A Global Warming Potential model with improved support for short-lived climate pollutions (SLCPs).

Why an improved version

The Global Warming Potential (GWP) is a commonly used, simple model to "normalize" the warming impact of different climate pollutants to $CO_2$ equivalents. This approach works well for long-lived climate pollutants (LLCPs) but fails for short-lived climate pollutants (SLCPs).
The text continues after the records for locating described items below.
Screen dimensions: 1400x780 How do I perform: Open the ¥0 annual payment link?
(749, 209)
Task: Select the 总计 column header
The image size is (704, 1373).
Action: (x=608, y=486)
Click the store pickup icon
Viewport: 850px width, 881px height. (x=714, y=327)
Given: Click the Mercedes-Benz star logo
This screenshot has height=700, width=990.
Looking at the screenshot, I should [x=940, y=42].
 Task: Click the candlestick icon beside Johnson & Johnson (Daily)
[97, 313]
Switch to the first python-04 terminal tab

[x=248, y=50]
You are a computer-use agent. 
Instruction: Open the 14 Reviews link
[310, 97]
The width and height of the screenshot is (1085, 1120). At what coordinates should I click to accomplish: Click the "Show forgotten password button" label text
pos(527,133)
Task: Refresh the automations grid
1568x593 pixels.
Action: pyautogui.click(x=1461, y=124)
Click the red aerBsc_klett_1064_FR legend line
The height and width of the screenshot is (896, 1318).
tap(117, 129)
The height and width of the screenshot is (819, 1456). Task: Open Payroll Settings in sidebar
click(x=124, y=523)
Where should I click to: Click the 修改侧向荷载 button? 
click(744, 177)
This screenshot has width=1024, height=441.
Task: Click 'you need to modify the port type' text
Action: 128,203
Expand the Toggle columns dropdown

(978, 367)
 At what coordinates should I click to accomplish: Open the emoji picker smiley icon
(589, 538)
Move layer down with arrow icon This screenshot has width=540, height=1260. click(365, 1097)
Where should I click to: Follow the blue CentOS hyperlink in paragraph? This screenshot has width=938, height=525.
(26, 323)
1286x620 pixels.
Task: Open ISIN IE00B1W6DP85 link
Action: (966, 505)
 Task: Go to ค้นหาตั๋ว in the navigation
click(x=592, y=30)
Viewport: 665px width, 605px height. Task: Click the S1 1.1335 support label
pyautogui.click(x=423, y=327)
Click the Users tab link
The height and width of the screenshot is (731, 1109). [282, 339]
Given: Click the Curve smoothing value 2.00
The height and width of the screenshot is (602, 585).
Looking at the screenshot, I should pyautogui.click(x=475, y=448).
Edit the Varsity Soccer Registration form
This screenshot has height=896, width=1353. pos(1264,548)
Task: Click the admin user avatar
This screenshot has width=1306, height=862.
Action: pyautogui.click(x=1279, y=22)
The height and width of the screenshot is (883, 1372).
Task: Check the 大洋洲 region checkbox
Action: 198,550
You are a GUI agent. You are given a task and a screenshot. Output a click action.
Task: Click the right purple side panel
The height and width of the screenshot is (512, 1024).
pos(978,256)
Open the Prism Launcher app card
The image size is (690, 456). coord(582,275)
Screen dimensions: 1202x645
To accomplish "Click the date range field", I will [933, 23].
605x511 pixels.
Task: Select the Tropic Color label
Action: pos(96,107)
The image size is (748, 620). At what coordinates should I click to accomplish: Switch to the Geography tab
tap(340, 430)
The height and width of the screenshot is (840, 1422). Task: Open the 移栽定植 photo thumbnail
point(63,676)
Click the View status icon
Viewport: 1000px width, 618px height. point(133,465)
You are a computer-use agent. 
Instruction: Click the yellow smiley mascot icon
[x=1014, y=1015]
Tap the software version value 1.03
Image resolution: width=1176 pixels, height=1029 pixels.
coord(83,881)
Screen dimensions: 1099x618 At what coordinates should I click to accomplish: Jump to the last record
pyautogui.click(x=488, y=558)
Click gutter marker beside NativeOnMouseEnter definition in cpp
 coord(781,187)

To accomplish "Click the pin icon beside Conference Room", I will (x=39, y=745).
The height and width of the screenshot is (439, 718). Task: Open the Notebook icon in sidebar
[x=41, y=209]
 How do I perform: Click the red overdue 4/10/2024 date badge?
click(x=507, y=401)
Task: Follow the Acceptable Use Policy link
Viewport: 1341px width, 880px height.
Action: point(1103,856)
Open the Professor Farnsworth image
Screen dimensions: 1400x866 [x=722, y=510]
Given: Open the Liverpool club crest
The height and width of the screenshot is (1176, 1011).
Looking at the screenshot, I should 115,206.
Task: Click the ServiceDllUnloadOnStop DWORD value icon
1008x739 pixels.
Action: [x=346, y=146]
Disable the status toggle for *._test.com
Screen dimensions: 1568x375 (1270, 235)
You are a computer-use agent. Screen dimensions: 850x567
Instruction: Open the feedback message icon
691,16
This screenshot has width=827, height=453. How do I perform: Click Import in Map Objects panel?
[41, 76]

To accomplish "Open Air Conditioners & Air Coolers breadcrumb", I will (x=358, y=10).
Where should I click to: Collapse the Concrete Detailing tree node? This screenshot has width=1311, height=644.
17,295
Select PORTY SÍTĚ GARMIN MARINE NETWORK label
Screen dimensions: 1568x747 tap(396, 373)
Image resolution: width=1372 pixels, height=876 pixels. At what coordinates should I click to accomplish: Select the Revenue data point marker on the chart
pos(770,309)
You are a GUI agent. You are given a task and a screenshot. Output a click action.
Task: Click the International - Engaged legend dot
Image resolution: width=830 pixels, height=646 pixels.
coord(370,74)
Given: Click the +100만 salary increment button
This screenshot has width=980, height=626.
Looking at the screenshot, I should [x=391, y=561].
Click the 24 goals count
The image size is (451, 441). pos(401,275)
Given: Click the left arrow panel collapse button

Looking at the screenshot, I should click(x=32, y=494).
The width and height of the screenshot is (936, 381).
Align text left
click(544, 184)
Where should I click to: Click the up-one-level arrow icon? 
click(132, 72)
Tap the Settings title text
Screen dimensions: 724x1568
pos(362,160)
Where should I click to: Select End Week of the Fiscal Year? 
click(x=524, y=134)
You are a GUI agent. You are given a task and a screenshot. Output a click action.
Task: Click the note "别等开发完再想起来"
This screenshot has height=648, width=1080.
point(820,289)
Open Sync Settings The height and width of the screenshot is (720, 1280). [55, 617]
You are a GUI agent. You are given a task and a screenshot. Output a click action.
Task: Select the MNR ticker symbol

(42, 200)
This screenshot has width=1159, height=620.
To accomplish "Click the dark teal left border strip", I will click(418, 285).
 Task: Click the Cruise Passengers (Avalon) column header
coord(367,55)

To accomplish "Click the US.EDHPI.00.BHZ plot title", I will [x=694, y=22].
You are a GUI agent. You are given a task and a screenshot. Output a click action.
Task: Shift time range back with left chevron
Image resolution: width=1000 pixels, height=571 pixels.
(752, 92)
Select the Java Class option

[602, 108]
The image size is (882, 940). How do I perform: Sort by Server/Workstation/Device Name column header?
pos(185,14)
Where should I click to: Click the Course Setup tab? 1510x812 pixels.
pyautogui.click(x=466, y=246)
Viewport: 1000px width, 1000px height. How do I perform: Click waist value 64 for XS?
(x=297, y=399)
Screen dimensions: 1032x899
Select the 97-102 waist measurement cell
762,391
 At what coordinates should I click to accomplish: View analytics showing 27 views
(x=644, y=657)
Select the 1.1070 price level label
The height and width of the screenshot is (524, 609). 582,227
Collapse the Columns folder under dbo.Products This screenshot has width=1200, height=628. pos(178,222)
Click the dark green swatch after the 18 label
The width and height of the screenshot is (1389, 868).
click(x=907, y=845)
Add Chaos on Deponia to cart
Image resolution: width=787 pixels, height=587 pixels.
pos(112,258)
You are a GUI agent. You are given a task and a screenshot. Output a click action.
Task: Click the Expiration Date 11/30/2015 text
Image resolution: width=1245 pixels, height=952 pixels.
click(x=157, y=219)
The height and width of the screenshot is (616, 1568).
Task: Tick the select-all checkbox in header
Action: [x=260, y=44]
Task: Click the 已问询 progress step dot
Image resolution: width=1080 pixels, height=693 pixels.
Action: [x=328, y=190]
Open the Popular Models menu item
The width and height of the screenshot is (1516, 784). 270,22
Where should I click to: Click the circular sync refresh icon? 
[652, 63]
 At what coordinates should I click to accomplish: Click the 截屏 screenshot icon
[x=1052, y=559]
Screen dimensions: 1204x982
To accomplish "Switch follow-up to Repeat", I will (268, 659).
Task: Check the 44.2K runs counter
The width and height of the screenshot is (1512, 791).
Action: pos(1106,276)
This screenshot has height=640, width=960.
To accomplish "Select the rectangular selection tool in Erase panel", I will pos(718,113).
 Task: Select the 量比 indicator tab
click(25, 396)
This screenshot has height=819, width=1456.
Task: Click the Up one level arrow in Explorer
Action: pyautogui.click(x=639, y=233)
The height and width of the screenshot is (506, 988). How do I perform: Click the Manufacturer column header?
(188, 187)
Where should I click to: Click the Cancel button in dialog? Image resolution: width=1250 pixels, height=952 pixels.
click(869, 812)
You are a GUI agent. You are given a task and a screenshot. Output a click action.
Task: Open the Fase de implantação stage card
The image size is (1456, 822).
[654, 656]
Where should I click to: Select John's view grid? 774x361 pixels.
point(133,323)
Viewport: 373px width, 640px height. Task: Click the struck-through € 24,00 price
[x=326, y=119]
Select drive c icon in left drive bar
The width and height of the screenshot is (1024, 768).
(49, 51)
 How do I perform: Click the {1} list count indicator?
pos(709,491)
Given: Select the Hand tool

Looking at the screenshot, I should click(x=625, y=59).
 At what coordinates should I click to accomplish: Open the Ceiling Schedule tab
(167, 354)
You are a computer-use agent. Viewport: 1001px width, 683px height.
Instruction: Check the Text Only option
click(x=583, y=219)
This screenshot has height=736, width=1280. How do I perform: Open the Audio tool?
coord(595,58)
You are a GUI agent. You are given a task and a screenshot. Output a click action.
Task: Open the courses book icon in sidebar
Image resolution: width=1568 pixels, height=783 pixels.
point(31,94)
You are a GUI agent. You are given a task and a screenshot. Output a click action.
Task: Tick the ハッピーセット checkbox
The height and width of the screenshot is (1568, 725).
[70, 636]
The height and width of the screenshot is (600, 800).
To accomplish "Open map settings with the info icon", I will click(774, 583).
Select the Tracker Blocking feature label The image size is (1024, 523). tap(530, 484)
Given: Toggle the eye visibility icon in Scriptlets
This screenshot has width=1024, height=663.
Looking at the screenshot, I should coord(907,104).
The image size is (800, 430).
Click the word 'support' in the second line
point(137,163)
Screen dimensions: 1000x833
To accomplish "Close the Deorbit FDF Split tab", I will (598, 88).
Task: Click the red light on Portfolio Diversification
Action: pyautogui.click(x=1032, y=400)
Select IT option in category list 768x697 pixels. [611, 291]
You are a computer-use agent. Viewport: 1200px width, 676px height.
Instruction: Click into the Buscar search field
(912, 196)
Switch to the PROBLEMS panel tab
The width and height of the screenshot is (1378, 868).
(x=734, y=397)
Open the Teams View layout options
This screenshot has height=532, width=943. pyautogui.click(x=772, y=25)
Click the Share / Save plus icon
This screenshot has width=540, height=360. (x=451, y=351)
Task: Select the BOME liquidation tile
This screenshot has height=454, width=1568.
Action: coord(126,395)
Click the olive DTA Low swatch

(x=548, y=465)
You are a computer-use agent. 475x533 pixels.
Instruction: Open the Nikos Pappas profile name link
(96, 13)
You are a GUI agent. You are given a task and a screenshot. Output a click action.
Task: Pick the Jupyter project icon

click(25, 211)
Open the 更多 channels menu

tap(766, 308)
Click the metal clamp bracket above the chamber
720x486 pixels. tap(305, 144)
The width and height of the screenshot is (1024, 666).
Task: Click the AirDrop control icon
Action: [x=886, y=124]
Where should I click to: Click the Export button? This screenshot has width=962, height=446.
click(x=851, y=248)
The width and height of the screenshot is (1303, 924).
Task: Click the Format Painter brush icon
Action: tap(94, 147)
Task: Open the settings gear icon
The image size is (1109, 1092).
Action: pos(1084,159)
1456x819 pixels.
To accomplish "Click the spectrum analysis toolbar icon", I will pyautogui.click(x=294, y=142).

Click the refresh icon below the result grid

The improved version IGWP accounts much better for impacts of SLCPs.

Scientific background

This project:

The maths

$$IGWP = GWP_H * (r * \frac{\Delta E_{SLCP}}{\Delta t} * H + s * E_{SLCP})$$

with:

  • $IGWP$ - Improved Global Warming Potential
  • $GWP_H$ - Global Warming Potential for period $H$ (e.g. $GWP_{100}$ for 100 years)
  • $H$ time-horizon (commonly 100 years)
  • $r$ - flow term faction, found to be 0.75 with linear regression
  • $s$ - stock term fraction, found to be 0.25 with linear regression, condition: $r + s = 1$
  • $\Delta E_{SLCP}$ - change of rate of short-lived climate pollutant
  • ${\Delta t}$ - time difference for $\Delta E_{SLCP}$, typical value: 20 years
  • $E_{SLCP}$ emission short-lived climate pollutant for investigated year

Install

pip install igwp

Plot all results

This plots shows the differences between GWP, GWP*, and IGWP.

from igwp.core import get_emission_data_paths, make_gwps_improved
from igwp.plotting import plot_all

rcp_scenarios = get_emission_data_paths()

plot_all(rcp_scenarios, make_df=make_gwps_improved)

This plot reproduces the Fig.1 in the paper descriobung IGWP (although with this name, https://www.nature.com/articles/s41612-019-0086-4).

Show some values

The results for the emissions based on GWP, GWP*, and IGWP for scenario RCP 2.6 for the years 2000 through 2020:

from igwp.core import make_gwps_improved

paths = get_emission_data_paths()

df26 = make_gwps_improved(file_name=paths['RCP 2.6'])
df26.loc[2000:2020]
$CH_4$ GWP $CH_4$ GWP* $CH_4$ IGWP
Years
2000 8.405793 -0.896435 1.429122
2001 8.495458 -0.924463 1.430517
2002 8.584206 -0.957068 1.428251
2003 8.672059 -0.994154 1.422399
2004 8.759072 -1.035440 1.413188
2005 8.845276 -1.080772 1.400740
2006 8.961719 -0.974904 1.509252
2007 9.077956 -0.870071 1.616936
2008 9.193784 -0.767278 1.722987
2009 9.309613 -0.664485 1.829040
2010 9.425441 -0.561693 1.935091
2011 9.201847 -1.113669 1.465210
2012 8.978253 -1.665646 0.995329
2013 8.754659 -2.217622 0.525448
2014 8.531065 -2.769599 0.055567
2015 8.307471 -3.321576 -0.414314
2016 8.083877 -3.873554 -0.884196
2017 7.860283 -4.425530 -1.354077
2018 7.636689 -4.977507 -1.823958
2019 7.413095 -5.529483 -2.293839
2020 7.189501 -6.081460 -2.763720

Add emissions for some years and see effects

Let's assume very strong increases of $CH_4$ emissions for the years 2005 through 2007 and see what impact ths has on the three different models. (Units of additional emssions are Gt $CH_4$ / yr).

import pandas as pd 

additional_emssions = pd.Series([0.1, 0.5, 0.2], index=[2005, 2006, 2007])
additional_emssions.name = 'CH_4 [Gt/yr]'
additional_emssions.index.name = 'Year'
additional_emssions
Year
2005    0.1
2006    0.5
2007    0.2
Name: CH_4 [Gt/yr], dtype: float64
df26 = make_gwps_improved(file_name=paths['RCP 2.6'], additional_emssions=additional_emssions)
df26.loc[2000:2010]
$CH_4$ GWP $CH_4$ GWP* $CH_4$ IGWP
Years
2000 8.405793 -0.896435 1.429122
2001 8.495458 -0.924463 1.430517
2002 8.584206 -0.957068 1.428251
2003 8.672059 -0.994154 1.422399
2004 8.759072 -1.035440 1.413188
2005 11.645276 12.919228 12.600740
2006 22.961719 69.025096 57.509252
2007 14.677956 27.129929 24.016936
2008 9.193784 -0.767278 1.722987
2009 9.309613 -0.664485 1.829040
2010 9.425441 -0.561693 1.935091

Notice the different impacts of this $CH_4$ "flush" on these GWP models.